Senator looks at federal forests
Published 12:00 am Monday, October 11, 1999
U.
Monday, October 11, 1999
U.S. Sen. Mike DeWine has co-sponsored a bill in Congress to return more money to counties that do not receive property taxes from federal lands.
The move comes shortly after Congress lifted a ban on future purchases of land by the Wayne National Forest in Ohio.
The bill – the Secure Rural Schools and Community Self-Determination Act – introduced by senators Larry Craig, R-Idaho, and Ron Wyden, D-Oregon, guarantees counties with tax-exempt federal forests would receive revenue-sharing payments equal to the average of their highest three years of payments from such programs.
"The federal government has not been as generous with payments in lieu of taxes (PILT) to states and counties with large tracks of federal land," said Charles Boesel, spokesperson for Sen. DeWine. "The senator has said let’s return to where we were getting the highest returns and get the dollars back to the level they should be."
When the U.S. Forest Service was created, Congress enacted laws to share revenues from logging in order to compensate schools and local governments for loss of real estate taxes.
But logging and other forest revenues have experienced a sharp decline in recent years, Boesel said.
For example, Ohio’s Wayne National Forest counties received the highest payments in 1985, 1987 and 1989, with a total average of $180,100 per county, he said. The average since 1996 has been about $14,000.
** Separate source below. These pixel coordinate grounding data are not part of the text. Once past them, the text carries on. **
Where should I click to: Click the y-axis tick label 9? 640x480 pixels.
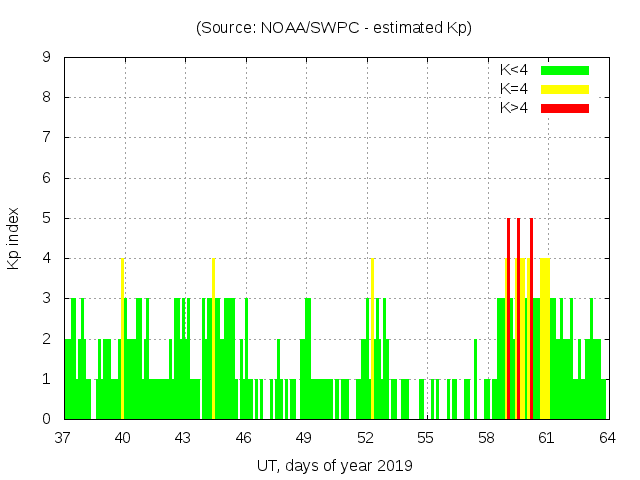[47, 58]
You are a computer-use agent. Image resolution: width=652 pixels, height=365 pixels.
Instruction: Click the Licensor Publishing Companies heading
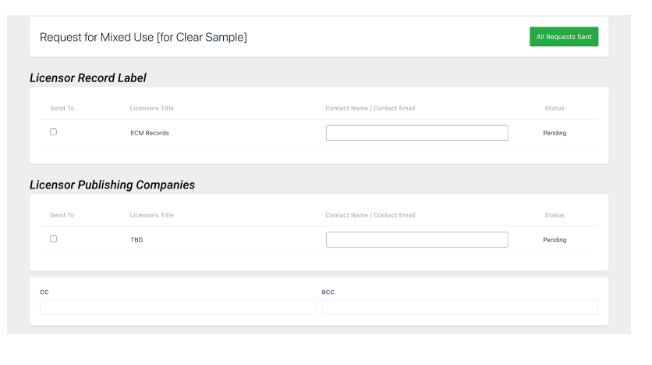(112, 185)
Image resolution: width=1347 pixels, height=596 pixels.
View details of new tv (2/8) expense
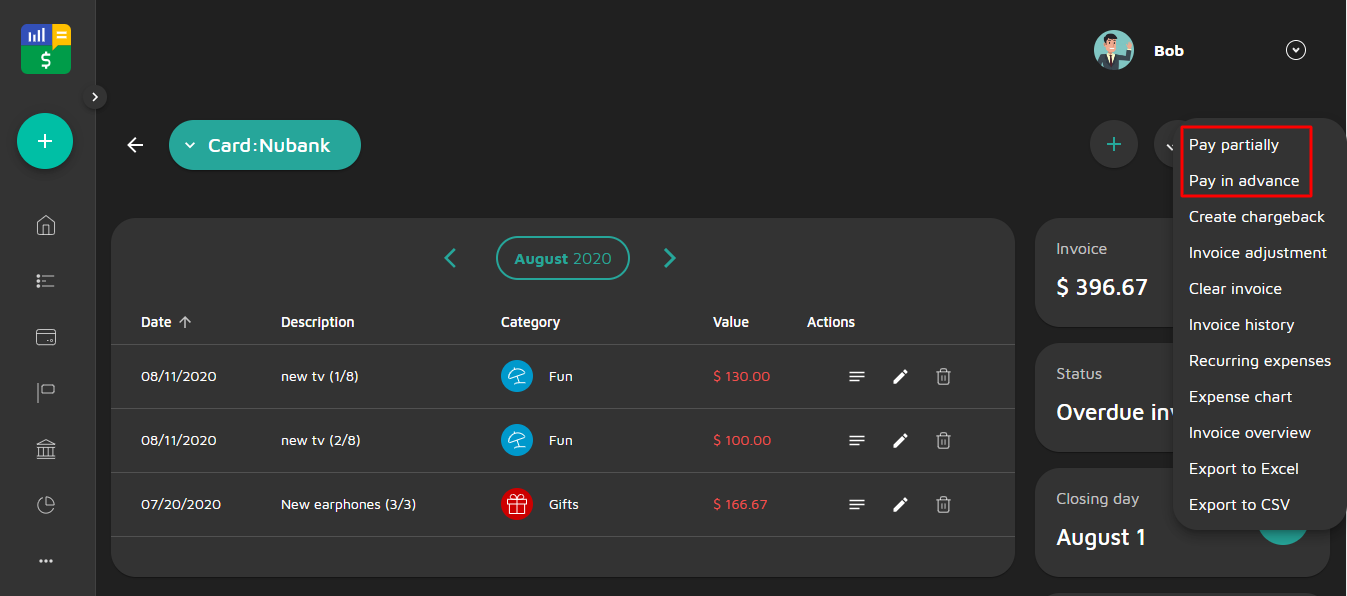857,441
The new legislation would return county revenue shares to near that much needed $180,000, DeWine said.
"An increase in federal payments is important for Ohio families balancing educational needs and the desire to preserve and protect our country’s great natural resources such as the Wayne," he said.
DeWine also worked this year to include a provision in the Senate Fiscal Year 2000 Interior Appropriations bill that would provide for a $10 million increase in the PILT program, with a total U.S. fund balance of $135 million.
The Senate approved the appropriations package Sept. 23.